前後輪を接続する駆動軸の間にセンターデフと呼ばれるデファレンシャルギア(デフギア)を置き、旋回時などの前後輪の回転差を吸収することができ、常時全輪に適切にトルクを分配するため、高速走行や雨天時の走行における安定性に優れます。
悪路などでタイヤがスリップしてしまうとディファレンシャル機構内部が高速回転によって破損してしまうため、センターデフに直結機構(デフロック)を備えているものや、リミテッド・スリップ・デフ(LSD)を用いることが多いです。
②パートタイム式(セレクティブ式)
通常は2WD(2輪駆動)で走行し、必要な時にドライバーの操作によって4WDに切り替える方式のことを「パートタイム4WD」といいます。
この方式にはセンターデフ内部のギアを、シフトレバーを介して直接切り替える機械式と、スイッチによるモーターの操作で切り替える電気式があります。
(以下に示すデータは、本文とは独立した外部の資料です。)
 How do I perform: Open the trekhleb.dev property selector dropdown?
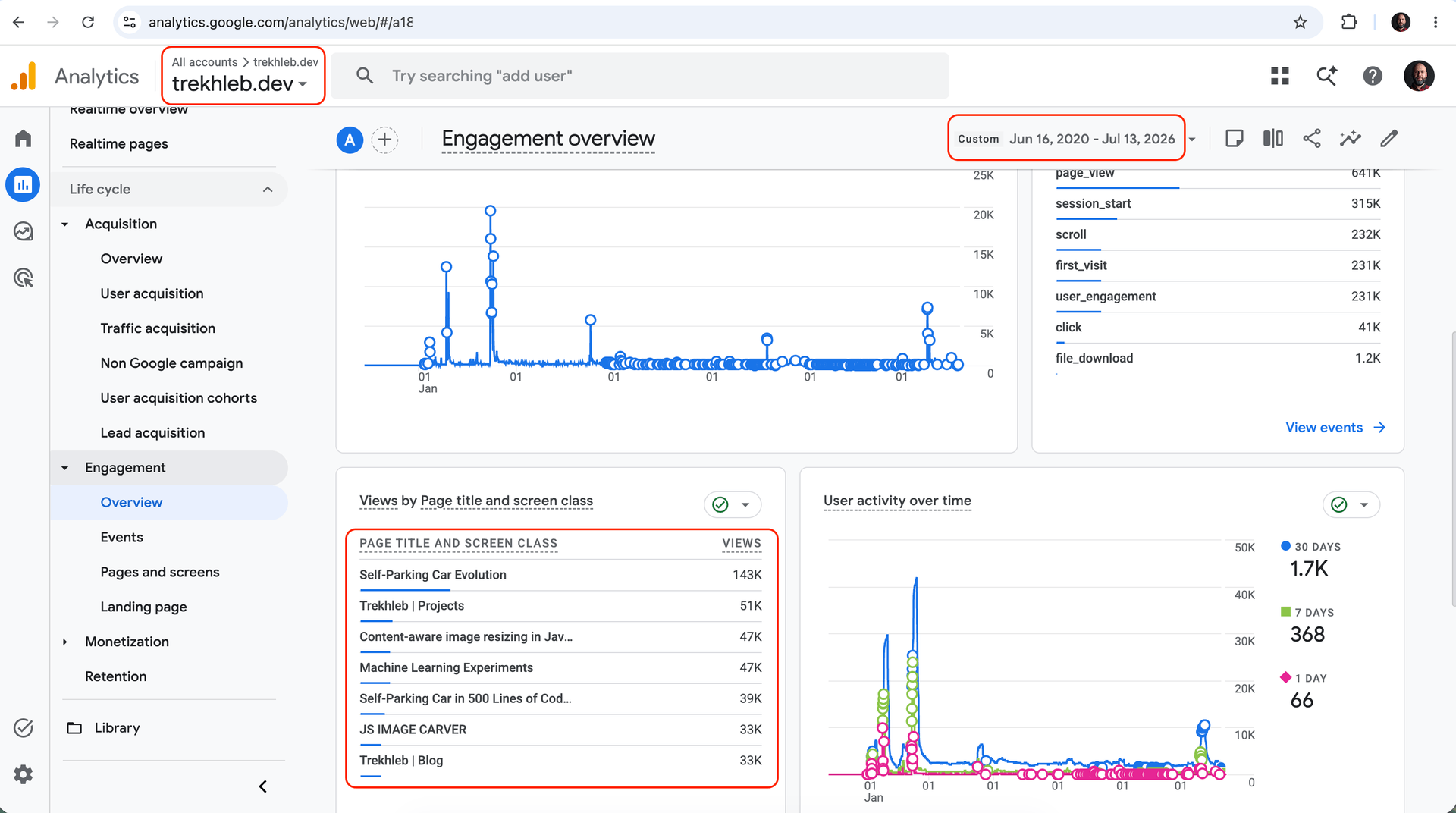click(x=243, y=76)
なおこの方式ではセンターデフを持たない構造がほとんどで、四輪駆動においては前後の回転差はタイヤと路面の間での強制的なスリップによって吸収されます。
悪路での使用を前提としているので、フルタイム式のデフロックとほぼ同じ状態になります。
⑤フルタイム・パートタイム複合式
前述のパートタイム式のトランスファーとフルタイム式のセンターデフ(デフロック)の両方を持ち、ドライバーの操作で必要に応じて切り替える方式のことを指し、二駆での省燃費、四駆センターデフ付での安定した走行、四駆直結での悪路走破性、いずれのメリットすべて得られます。
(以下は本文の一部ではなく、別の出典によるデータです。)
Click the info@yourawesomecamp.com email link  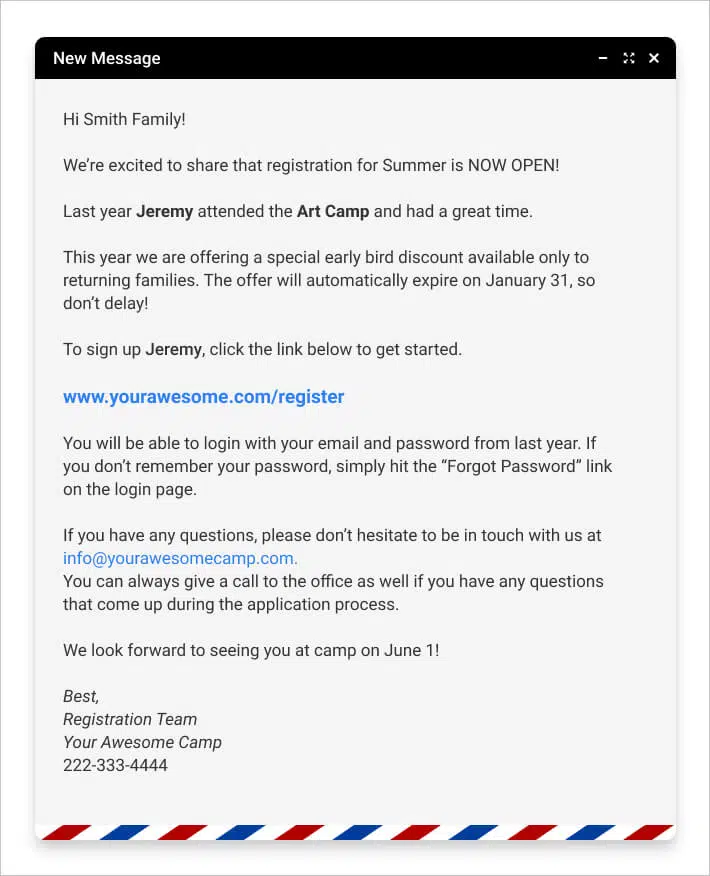[x=180, y=558]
本格的な悪路走行を目的としたクロスカントリー4WDに採用されることが多いです。
二重装備による重量増加の欠点もありますが、もともとこのような4WD車では、4WD切替に副変速機(複トランスファー)が搭載されていることが多く、2WD走行用のデフと4WD用のデフの両方を積載する重量増はあまり大きな問題とはなりません。
トヨタでは「マルチモード4WD」、三菱では「スーパーセレクト4WD」という名称がついています。
④スタンバイ式(オン・デマンド式/パッシブ式)
センターデフの代わりに流体クラッチ(カップリング)を持たせたもので通常は2WD(二輪駆動)で走行し、どちらかのタイヤが空転して前後で回転差が発生した時に自動的に4WDに切り替える方式のことをいいます。
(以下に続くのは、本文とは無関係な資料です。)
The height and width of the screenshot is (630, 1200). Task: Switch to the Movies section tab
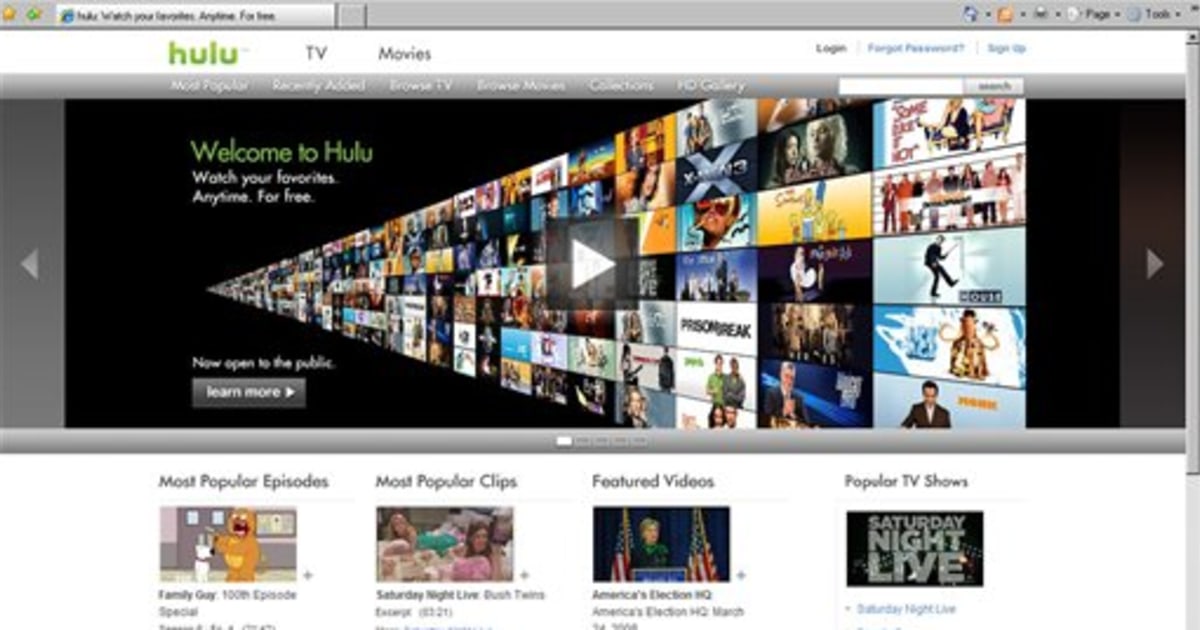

車輪に付けられたセンサーからの情報をコンピューターが解析して即座に切り替えるシステムとなります。
⑤トルク・スプリット式(アクティブ・トルク・スプリット式/アクティブ・オン・デマンド式)
スタンバイ式と同様にカップリングを使用した方式です。
スタンバイ式では前後輪の回転差(スリップ)を検知してから4輪駆動に切り替えますが、この方式は滑ることを予測して駆動するため、走行性・安定性が格段に向上しています。
また発進時やコーナリングでも後輪が駆動し、駆動配分は二輪駆動(100:0)から前後直結4WD(50:50)まで自在に動くものが多いです。
⑥アクティブ・トルク・ベクタリング方式
アクティブ・トルク・スプリット式の一種で、ヨーコントロールデフを組み合わせ、走行状況に合わせて左右の駆動輪間でも駆動力を自在に可変配分させる高度な四輪駆動システムです。
従来型の四輪駆動システムが物理的な障壁として抱えていた旋回中の走行性能や安定性の低下という弱点を克服し、後輪駆動車に勝る旋回性能を獲得しました。
⑦電気式(e-4WD/エレクトリック4WD)
主にFF車ベースに採用される方式で、エンジンによる前輪の駆動とは別に後輪側をモーターで駆動する方式となります。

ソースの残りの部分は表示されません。